§ **Description of the task**
Please produce an exact copy of only the lines from the one with "Task: Click the Sales cell showing 60" through the last one of the material, without pictures.

§ **Given data**
---
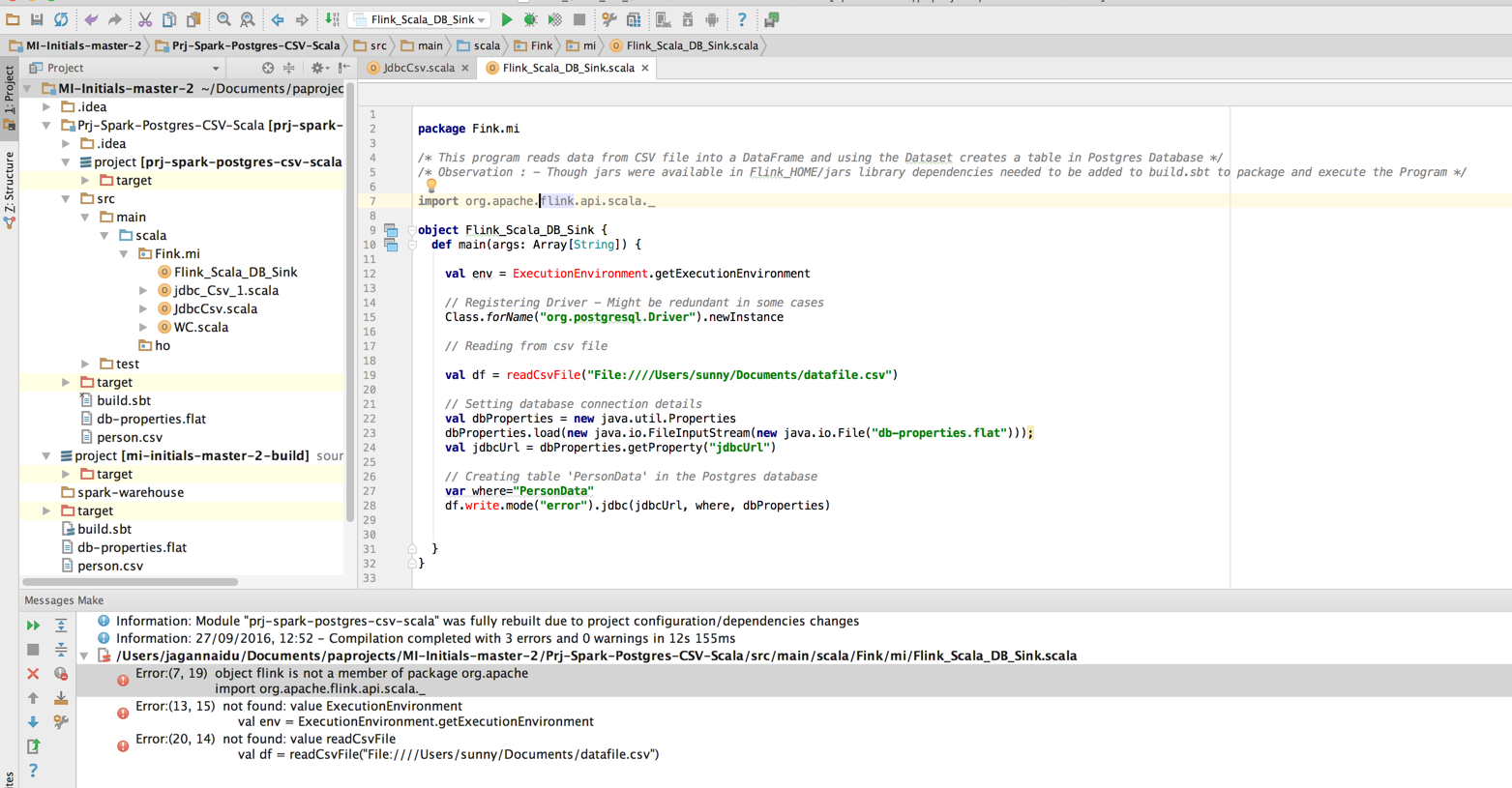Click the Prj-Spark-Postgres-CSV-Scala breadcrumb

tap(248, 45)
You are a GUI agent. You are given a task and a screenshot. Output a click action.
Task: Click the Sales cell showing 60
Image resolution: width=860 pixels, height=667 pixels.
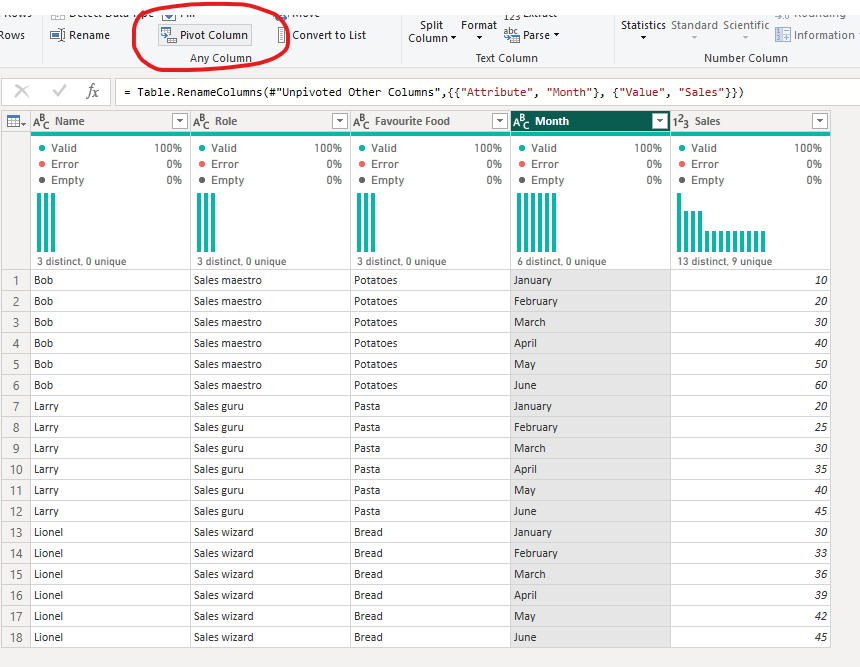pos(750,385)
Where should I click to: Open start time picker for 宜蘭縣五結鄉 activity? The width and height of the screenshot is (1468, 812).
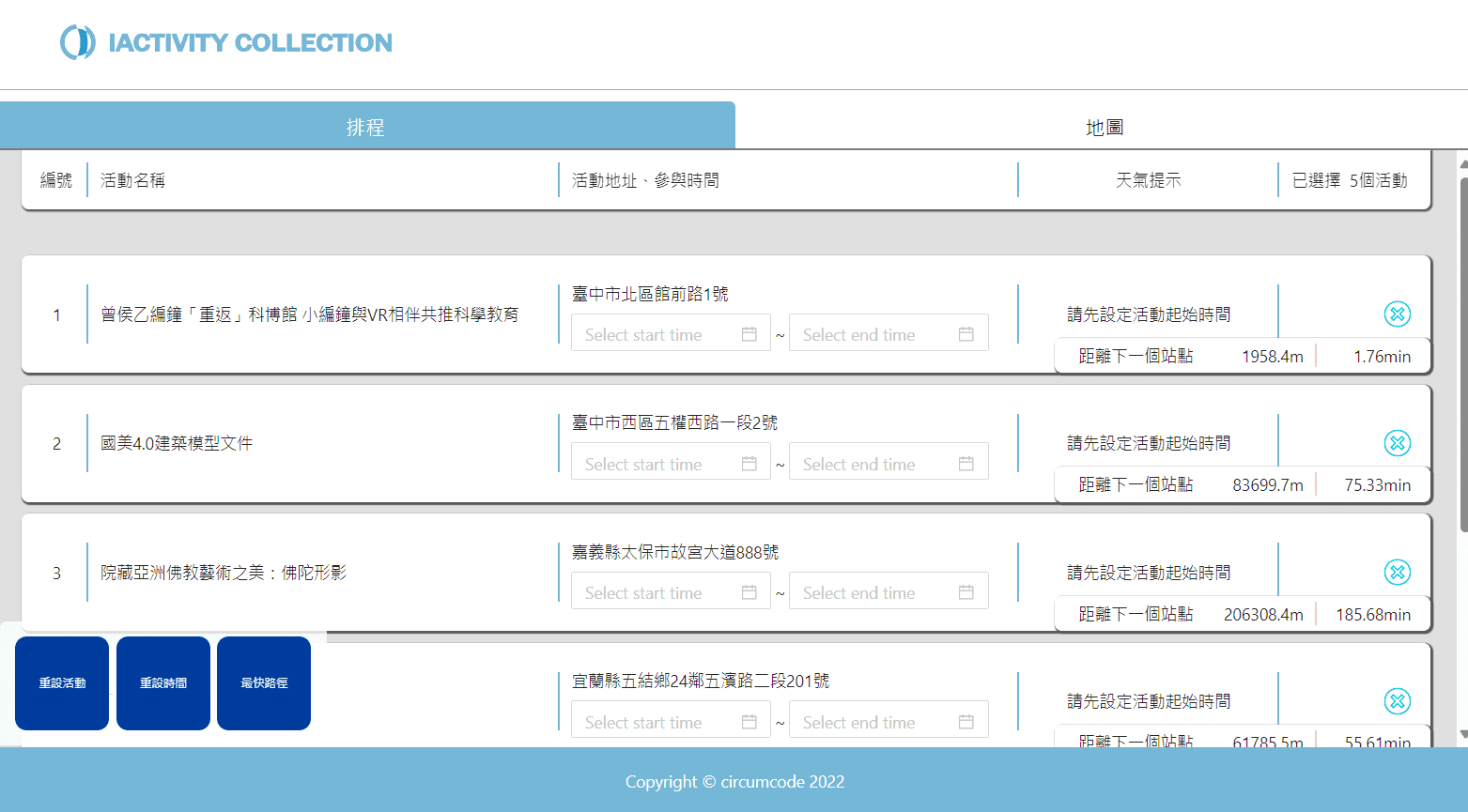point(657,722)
---
§ **Answer box**
Task: Click the Sales cell showing 60
Image resolution: width=860 pixels, height=667 pixels.
pos(750,385)
Where should I click to: Open start time picker for 宜蘭縣五結鄉 activity? The width and height of the screenshot is (1468, 812).
point(657,722)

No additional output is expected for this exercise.